SET TASK 1 |
Check each statement against the press release and answer yes or no, quoting the words of the press release that decide it: (a) HB18-1391 passed the House. (b) Winter and Pettersen plan to bring back a similar bill during the 2020 legislative session. (c) Senator Beth Martinez Humenick was one of the sponsors of HB18-1391.

SOURCE TEXT |
========================================

Denver, CO — Today, the Trump administration announced new proposals for how schools will be expected to handle allegations of sexual harassment and assault. The new rules are likely to replace Obama-era policies under Title IX – the federal civil rights law that prohibits discrimination on the basis of sex in education programs or activities that receive federal funding.
“These proposed changes are deeply concerning and, once again, take us in the wrong direction,” said Senator-elect Winter. “They would make it more difficult for victims to report sexual harassment and assault and possibly lead to retaliation against those who do report. While we brought forward legislation last session that would have enacted meaningful change, it died in a Republican-led Senate. I am confident that will not be the case in 2019.”
“Enough is enough,” said Senator-elect Pettersen. “It is clear that the Trump administration isn’t serious about addressing the pervasive issue of sexual assault and harassment on college campuses. If Washington won’t act, Colorado will.”
During the 2018 legislative session, then-Representative Winter sponsored – along with outgoing Speaker Crisanta Duran, Senator Beth Martinez Humenick, and Senator Andy Kerr – HB18-1391, a bill that would have require each institution of higher education to adopt, periodically review, and update a policy on sexual misconduct. The bill passed the House and failed in the Republican-controlled Senate.
Senators-elect Winter and Pettersen plan to bring back a similar bill during the 2019 legislative session to ensure students on college campuses in Colorado are protected.
Title IX has helped many victims of sexual assault and harassment find comfort including three brave survivors who shared their stories with the Colorado Coalition Against Sexual Assault (CCASA):
“Previous Title IX guidance ensured that I did not have to spend the next four years of my undergraduate experience paralyzed by having to see my rapist on campus on a daily basis. The proposed rules published today by the U.S. Department of Education do not prioritize student safety and will afford no such right to future campus sexual assault survivors. I would not have reported if these recommendations were in place which would mean that the man who raped me would still be roaming a college campus here in Denver. These guidelines will protect violent individuals on campuses and allow them to us their privileged identities to get away with behaviors worthy of expulsion.” – Ken Fowler.

========================================

SET TASK 2 |
Format the stretch of entries from the start of the entries through the line that contains "pos(546,138)" as a numbered list, skipping blank lines. Leave out the pictures.

========================================

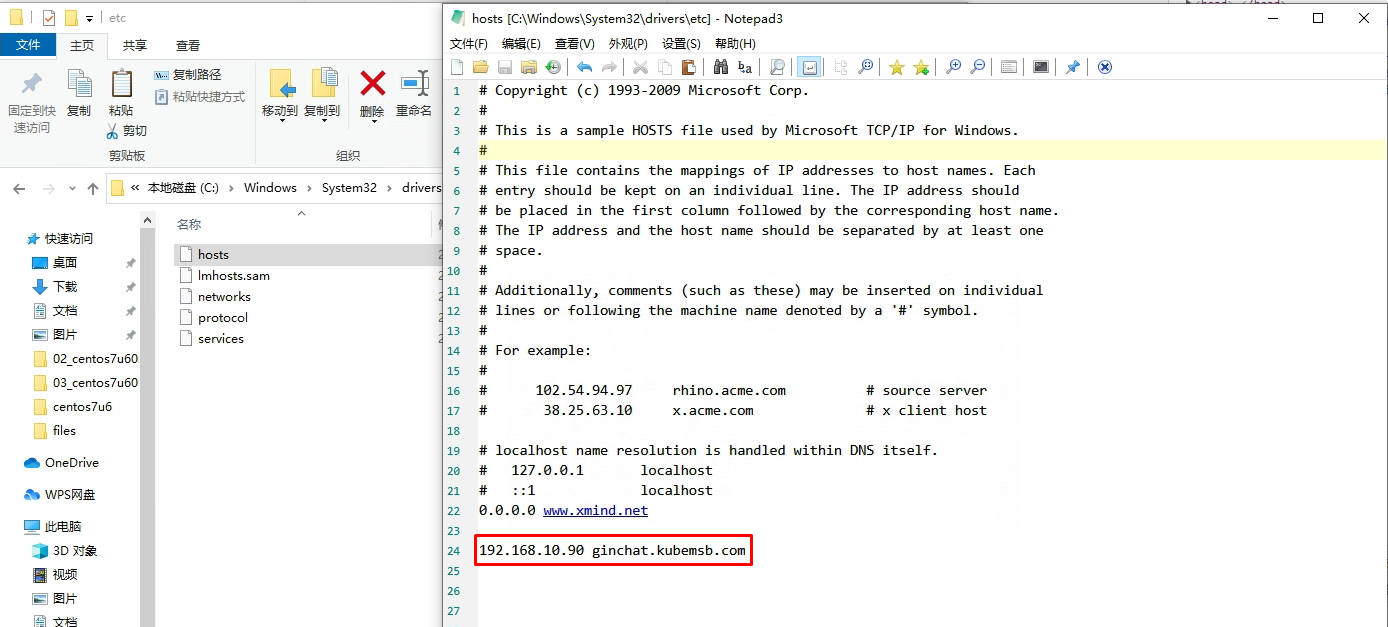The image size is (1388, 627).
Task: Click the Replace icon in toolbar
Action: click(x=744, y=67)
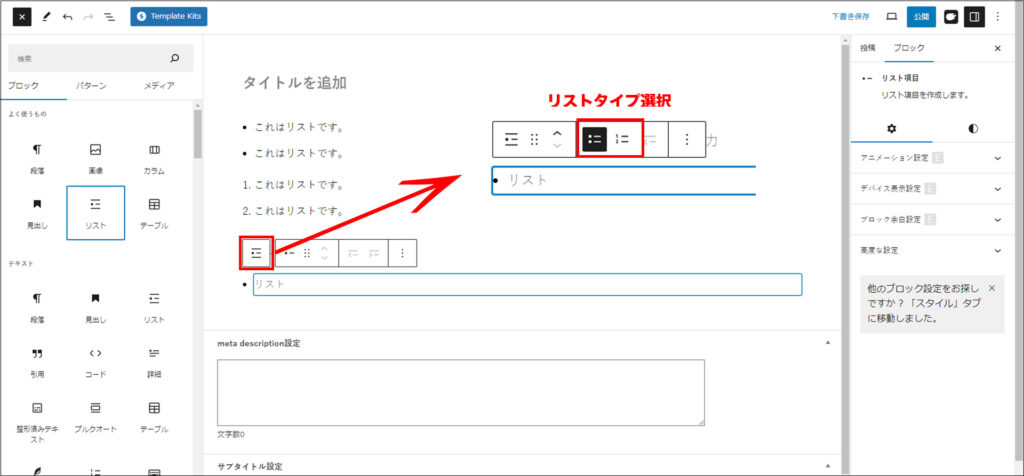Switch to the パターン tab

[x=90, y=86]
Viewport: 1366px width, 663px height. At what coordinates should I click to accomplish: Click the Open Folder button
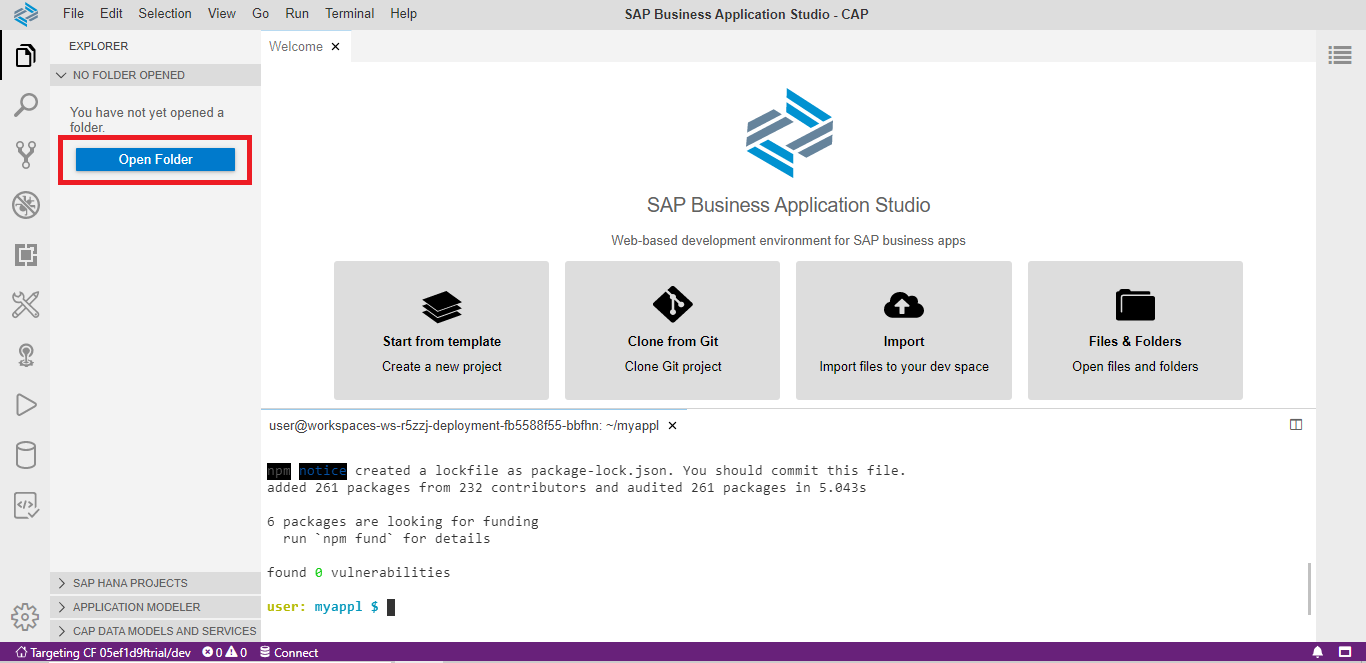[155, 160]

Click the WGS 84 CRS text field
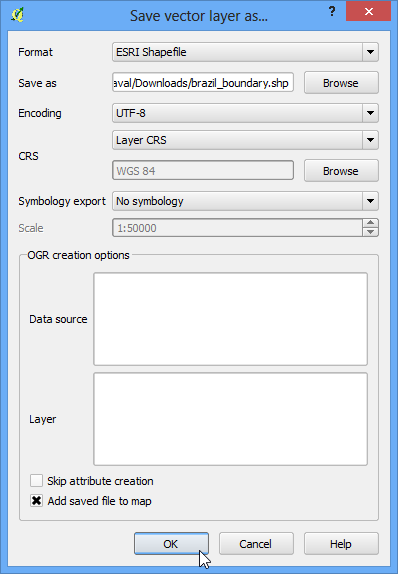tap(203, 171)
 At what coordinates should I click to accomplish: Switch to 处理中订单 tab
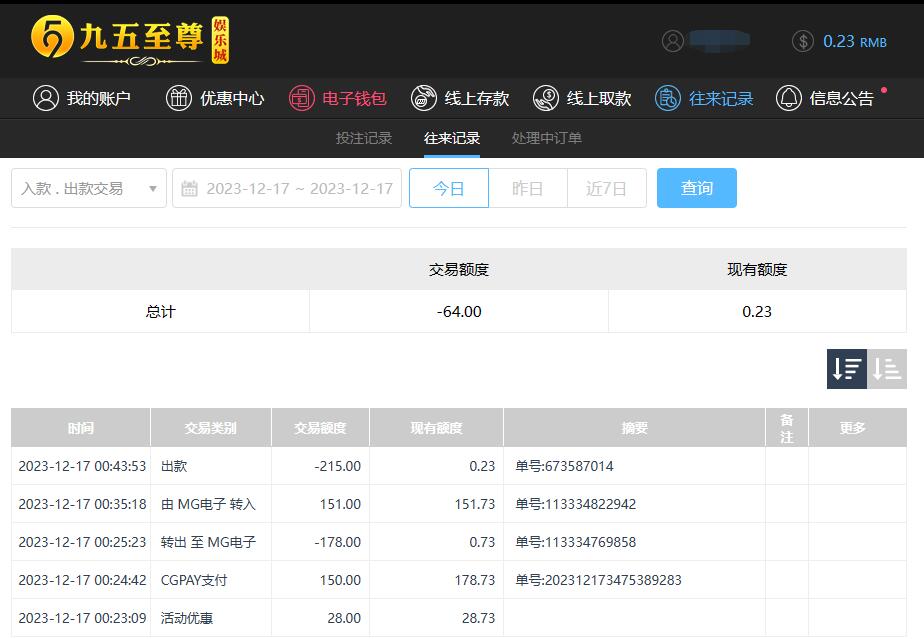pos(546,138)
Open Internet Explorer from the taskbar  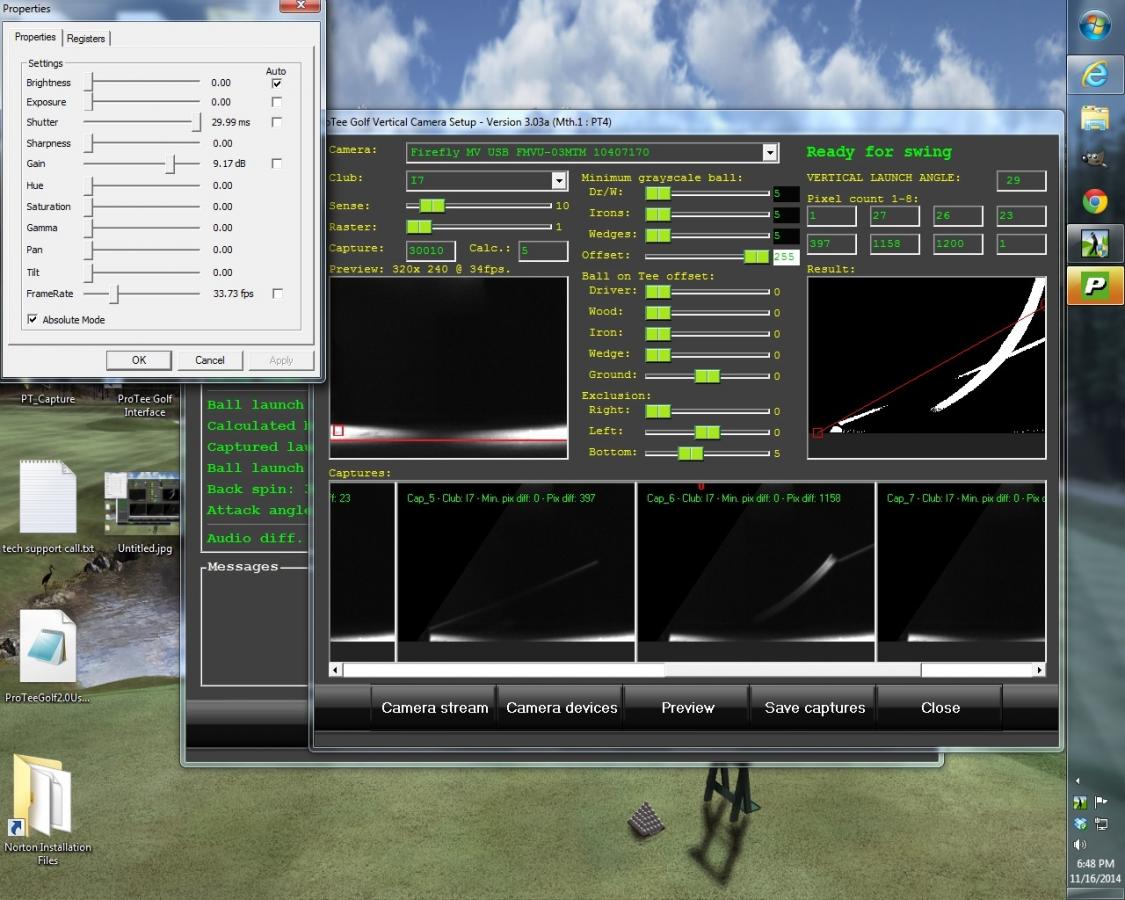[x=1095, y=74]
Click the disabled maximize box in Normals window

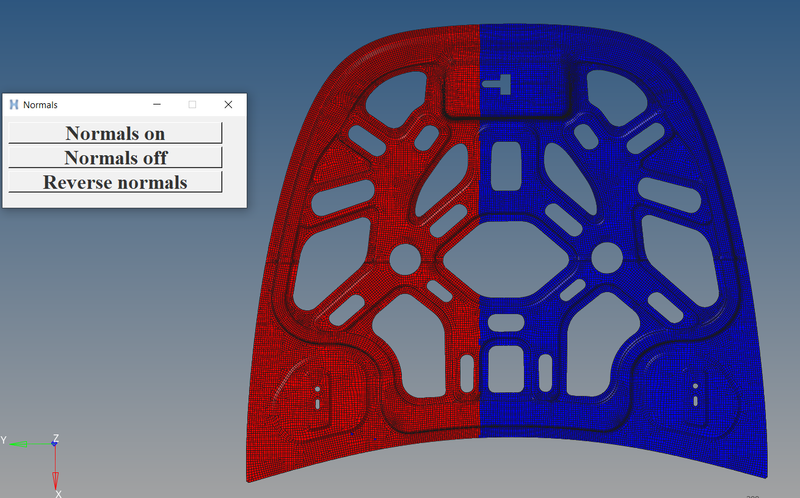192,104
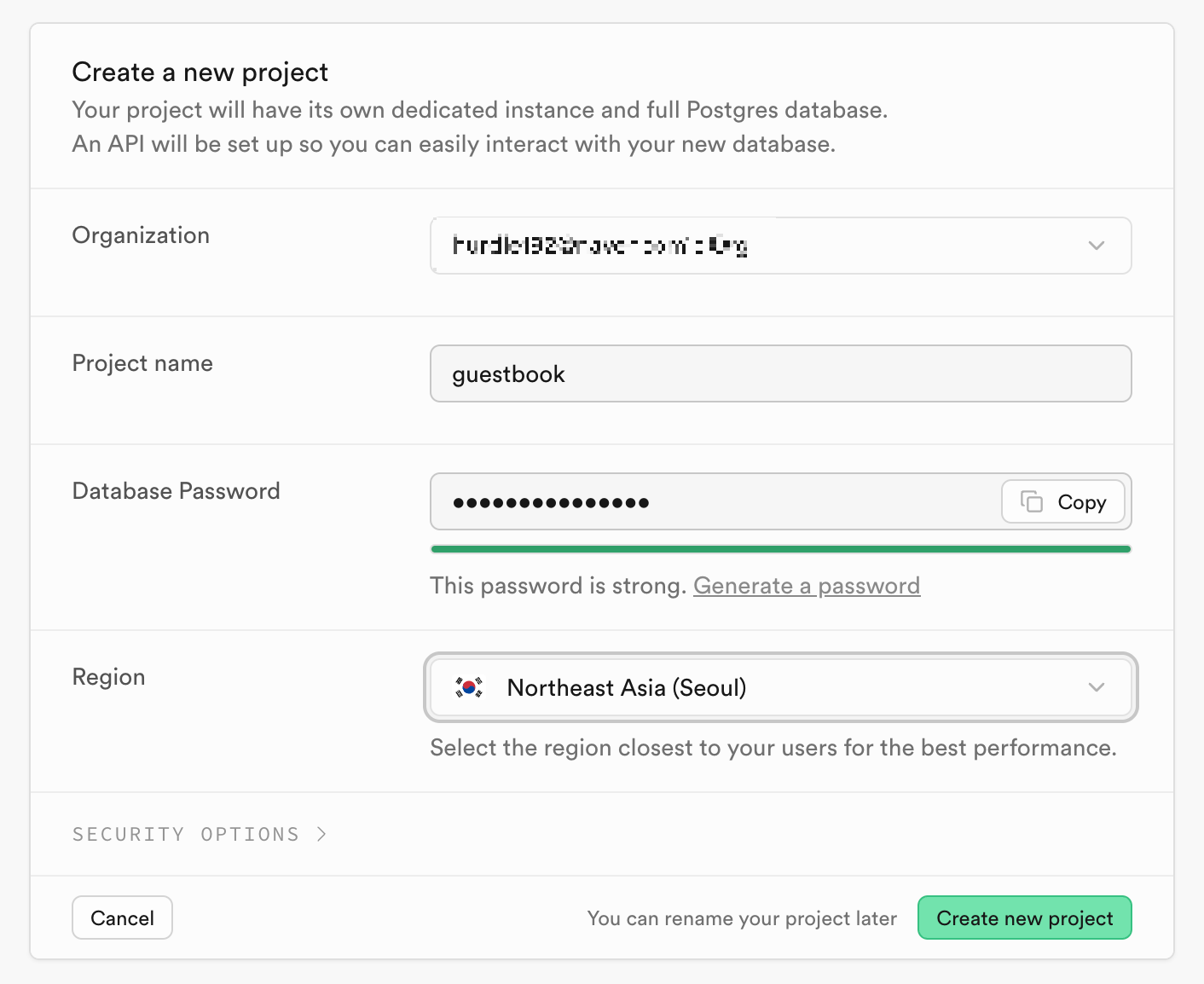
Task: Click the Project name label
Action: point(142,363)
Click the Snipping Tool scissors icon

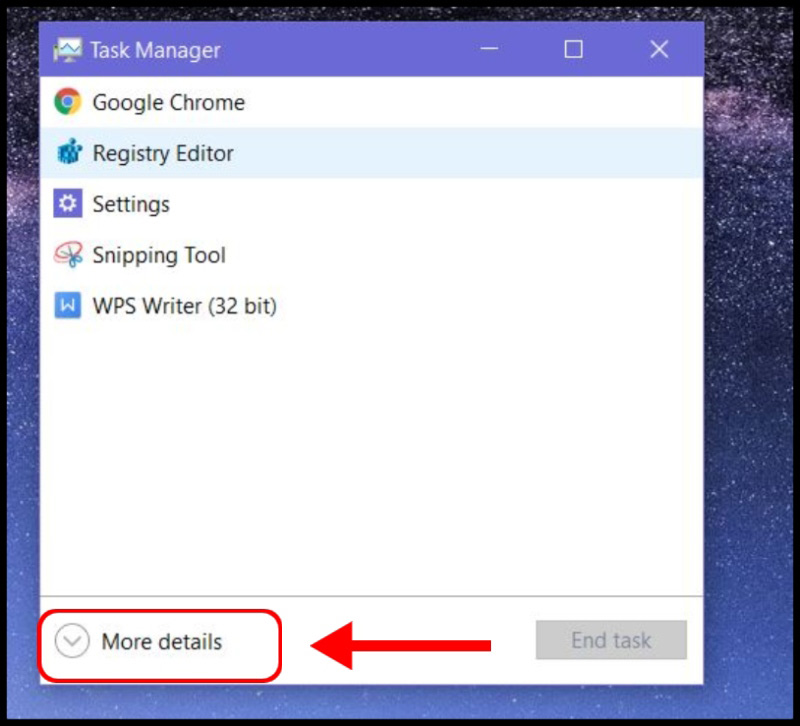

========================================

TASK RESULT 1 |
(a) Yes: "The bill passed the House and failed in the Republican-controlled Senate."
(b) No: "Senators-elect Winter and Pettersen plan to bring back a similar bill during the 2019 legislative session"
(c) Yes: "then-Representative Winter sponsored – along with outgoing Speaker Crisanta Duran, Senator Beth Martinez Humenick, and Senator Andy Kerr – HB18-1391"

TASK RESULT 2 |
1. The image size is (1388, 627).
2. Task: Click the Replace icon in toolbar
3. Action: click(x=744, y=67)
4. Switch to the パターン tab
5. [x=90, y=86]
6. Viewport: 1366px width, 663px height. At what coordinates should I click to accomplish: Click the Open Folder button
7. [155, 160]
8. Click the WGS 84 CRS text field
9. tap(203, 171)
10.  At what coordinates should I click to accomplish: Switch to 处理中订单 tab
11. pos(546,138)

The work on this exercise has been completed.